If you've listened to "Hold Me Back", then you've essentially heard the beat to this song. "Hold Me Back" and "911" flow into one another very well, a little too well; they are exceedingly similar. Despite being produced by two different people, G5Kid and Young Shun respectively, there is only a slight variation in the chords that dominate the two beats. The most drastic change seen on the beat of "911" is the addition of the police sirens. The sirens ringing in the background are befitting because of the title, though the song refers to a Porsche 911 as opposed to the police; RR is asking God if he can let the top down to his 911 on the highway to Heaven.
"So Sophisticated" (f. Meek Mill)
This is my least favorite track of the album. The beat is reminiscent of Meek Mill's "House Party", which was released in early 2012. The beat lacked originality, but RR and Meek Mill offer respectable punch lines, exhibiting the sophistication of their word play.

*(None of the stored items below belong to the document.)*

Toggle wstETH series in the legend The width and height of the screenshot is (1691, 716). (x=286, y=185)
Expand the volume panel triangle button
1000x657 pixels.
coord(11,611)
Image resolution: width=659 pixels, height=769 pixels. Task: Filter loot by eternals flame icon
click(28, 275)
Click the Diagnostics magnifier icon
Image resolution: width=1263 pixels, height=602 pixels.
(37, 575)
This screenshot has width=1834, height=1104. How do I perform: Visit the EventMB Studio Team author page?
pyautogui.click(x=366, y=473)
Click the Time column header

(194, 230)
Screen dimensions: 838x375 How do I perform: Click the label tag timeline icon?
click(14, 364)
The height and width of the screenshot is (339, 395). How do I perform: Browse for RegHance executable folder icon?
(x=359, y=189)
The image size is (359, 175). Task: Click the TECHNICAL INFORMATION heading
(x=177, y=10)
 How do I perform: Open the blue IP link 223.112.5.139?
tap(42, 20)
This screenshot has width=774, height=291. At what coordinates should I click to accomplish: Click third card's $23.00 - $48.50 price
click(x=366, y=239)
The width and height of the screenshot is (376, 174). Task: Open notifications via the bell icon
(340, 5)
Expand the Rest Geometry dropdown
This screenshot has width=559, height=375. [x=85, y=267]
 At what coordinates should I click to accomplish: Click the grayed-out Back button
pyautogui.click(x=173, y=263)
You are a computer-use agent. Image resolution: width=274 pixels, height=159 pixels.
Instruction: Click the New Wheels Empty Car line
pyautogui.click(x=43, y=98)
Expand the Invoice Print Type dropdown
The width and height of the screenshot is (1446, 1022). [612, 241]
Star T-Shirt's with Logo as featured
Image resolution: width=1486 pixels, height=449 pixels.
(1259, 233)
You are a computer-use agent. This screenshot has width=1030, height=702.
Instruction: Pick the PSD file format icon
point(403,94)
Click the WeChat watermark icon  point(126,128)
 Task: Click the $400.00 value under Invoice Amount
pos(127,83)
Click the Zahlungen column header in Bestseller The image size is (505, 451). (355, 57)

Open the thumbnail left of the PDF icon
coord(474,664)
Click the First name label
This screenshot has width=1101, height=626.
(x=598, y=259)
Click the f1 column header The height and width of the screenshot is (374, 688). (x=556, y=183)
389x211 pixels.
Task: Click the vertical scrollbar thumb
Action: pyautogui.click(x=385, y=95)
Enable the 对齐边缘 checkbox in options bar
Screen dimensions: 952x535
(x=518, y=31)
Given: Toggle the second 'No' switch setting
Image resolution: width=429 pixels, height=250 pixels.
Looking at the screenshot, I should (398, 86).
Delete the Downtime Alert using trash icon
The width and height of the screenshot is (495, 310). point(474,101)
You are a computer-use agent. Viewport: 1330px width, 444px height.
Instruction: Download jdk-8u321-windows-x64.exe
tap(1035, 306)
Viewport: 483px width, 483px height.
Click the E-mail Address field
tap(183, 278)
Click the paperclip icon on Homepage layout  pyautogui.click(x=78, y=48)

"Presidential"(f. Elijah Blake)
I was happy to hear the "Get Money!" over the beginning of the beat. Throughout the album, RR makes references to hip-hop legend, Notorious B.I.G., often comparing himself to the prior right hand man of Diddy (or whatever he goes by these days); this comparison fits somewhat. Just like Biggy's commanding presence, RR is on the heavy side, but has a little more confidence and displays his stomach way more than Biggy did. With two seizures back-to-back last year, RR needs to calm down and eat more diced pineapples so he doesn't end up becoming a legend the same way that Biggy did, through his death. RR will have to put in more work in the rap game in order for the comparison between himself and Biggy to fully stand. Nonetheless, he is on the right path towards attaining that legacy status. The song's feature, Elijah Blake, is a newly signed R&B singer songwriter for Def Jam Records. Haven't heard of him? He wrote Usher's hit "Climax". This song marks the divergence from the street aspect of life towards RR attempting to appeal to the ladies. Blake aids in setting the mood right for this departure. Produced by the beat-making titan, Pharrell Williams, the song is about a girl who is "strictly presidential" and the top-notch lifestyle RR leads.
"Ice Cold" (f. Omarion)
This song is a minor hiccup on GFID. I'm not saying this is a bad song, but its meaning is hard to interpret and the track lacks dominance as compared to the rest of the album, yet RR holds up his end of the song. It features Omarion, who signed to MMG in early May; if you did not know that, you may think his appearance is arbitrary and out of nowhere. The meaning of the track would be a lot easier to decipher if Omarion did not wail incoherently on a chorus that was meant to tie the song together. Spending your time trying to figure out what Omarion is saying over the chorus, takes away from the potential allure of the song. Despite the many attempts you'll make at figuring out what Omarion says on the adlibs, don't expect to fully understand what he is saying there. The track deals with being cold-hearted. In its entirety, the song is about an apathetic dope boy with an icebox heart; he keeps people at a distance, even though these people are ready to embrace him with "arms wide open".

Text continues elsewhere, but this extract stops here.